_WORK REQUEST_
Excluding pictures, reproduce word for word the lines from the one containing "Viewport: 525px width, 494px" through the end of the material below.
[Opening GIVEN ENTRIES section]
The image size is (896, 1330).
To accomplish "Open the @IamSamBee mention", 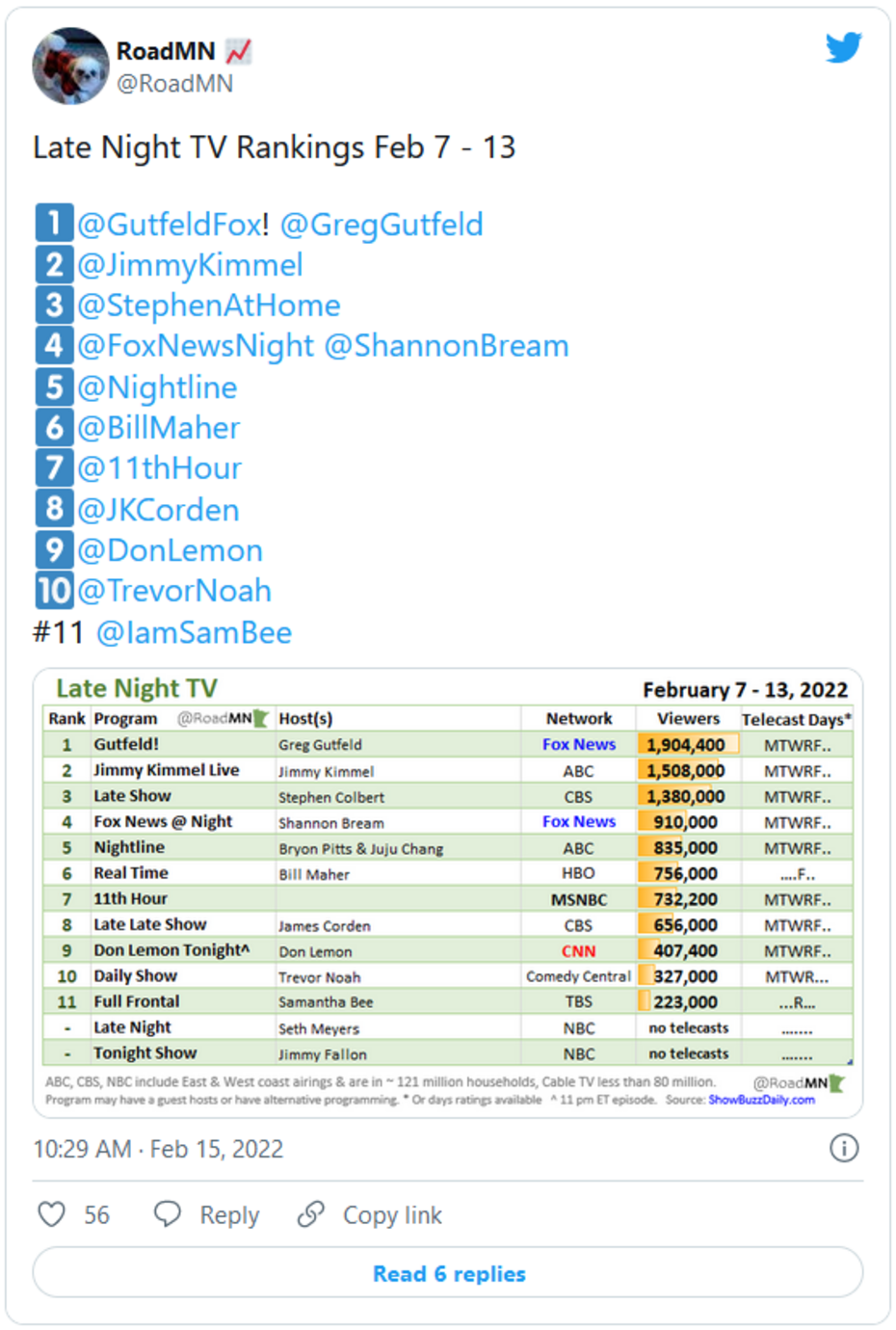I will [194, 633].
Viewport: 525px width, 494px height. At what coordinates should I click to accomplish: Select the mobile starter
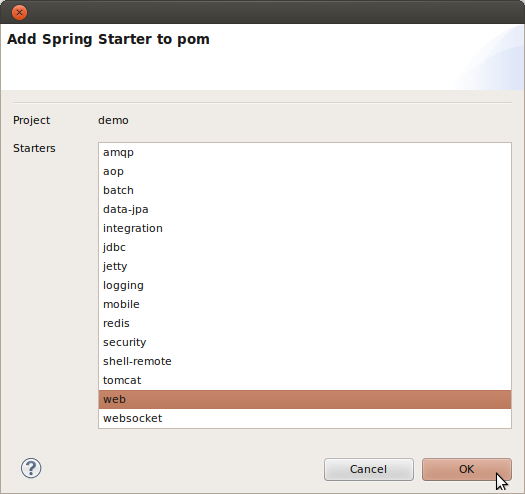(x=305, y=304)
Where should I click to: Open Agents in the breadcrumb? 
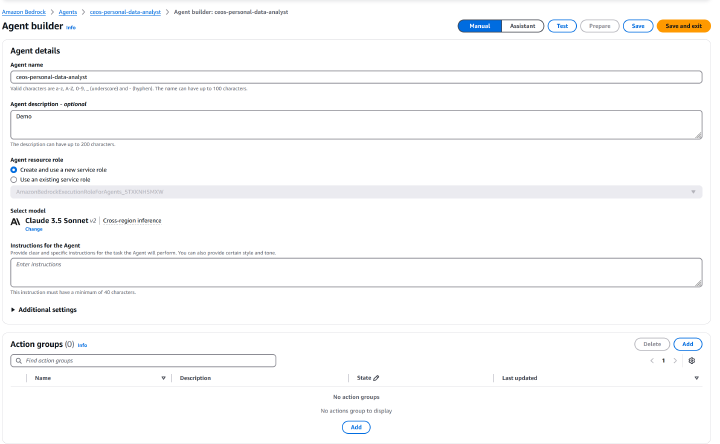click(68, 11)
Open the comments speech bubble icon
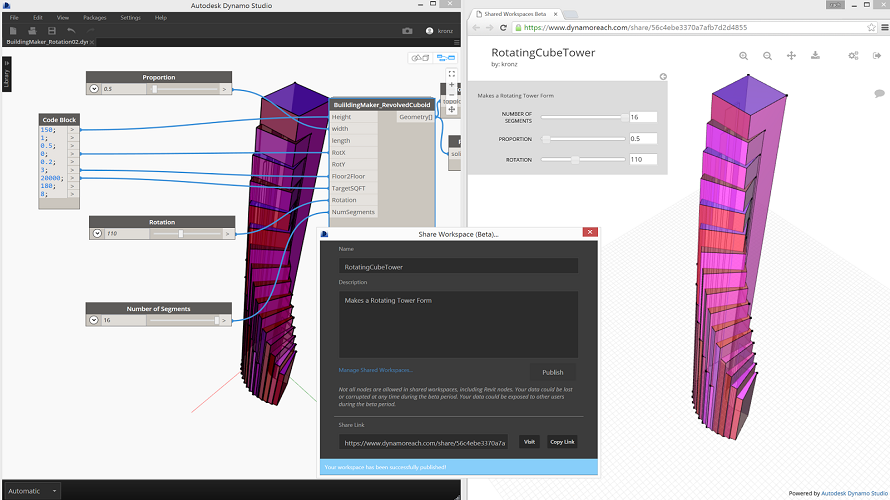 (x=879, y=94)
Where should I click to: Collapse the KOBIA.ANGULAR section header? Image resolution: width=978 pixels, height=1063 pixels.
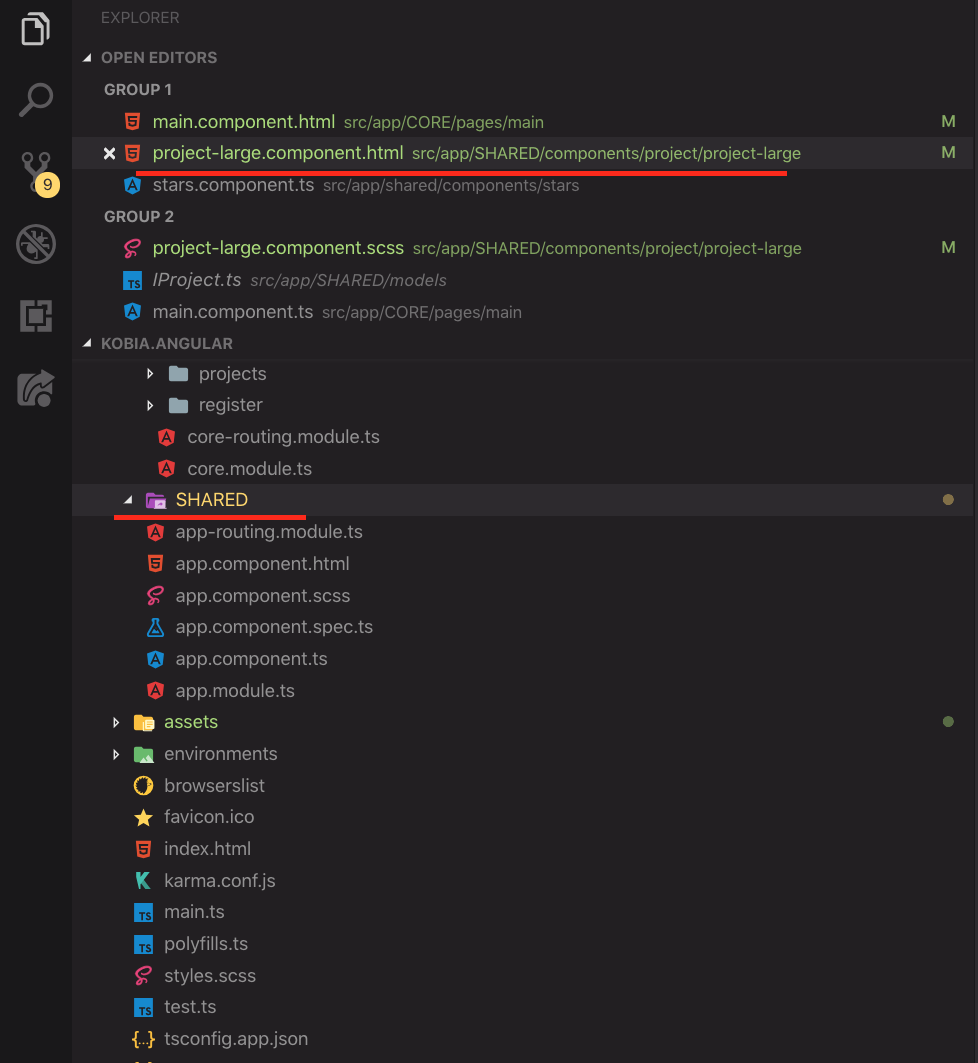coord(88,342)
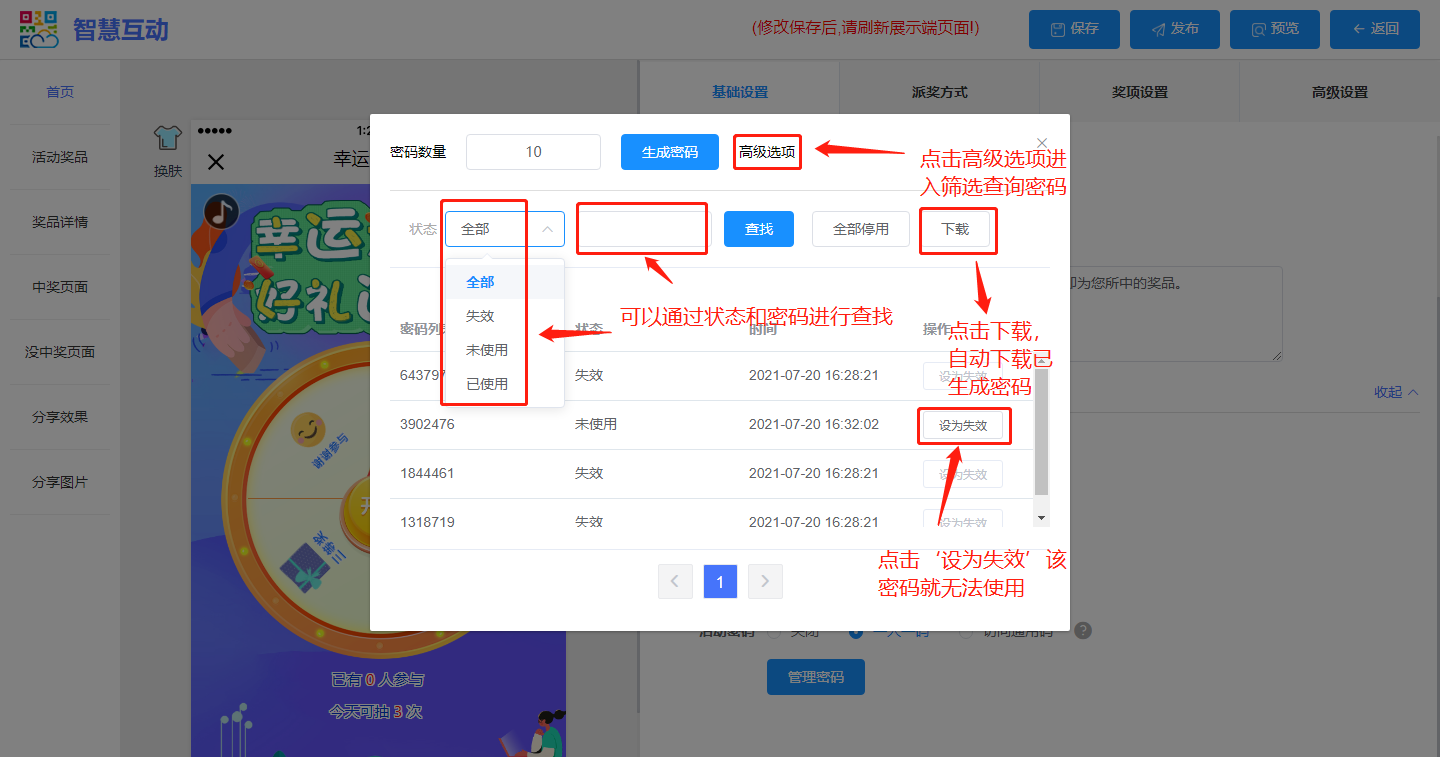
[Closing GIVEN ENTRIES section]
_ANSWER BOX_
Viewport: 525px width, 494px height. At what coordinates should I click to accomplish: Select the mobile starter
(x=305, y=304)
Where should I click to: Open Agents in the breadcrumb? 
click(68, 11)
Open the comments speech bubble icon
 (x=879, y=94)
Where should I click to: Collapse the KOBIA.ANGULAR section header? Image resolution: width=978 pixels, height=1063 pixels.
coord(88,342)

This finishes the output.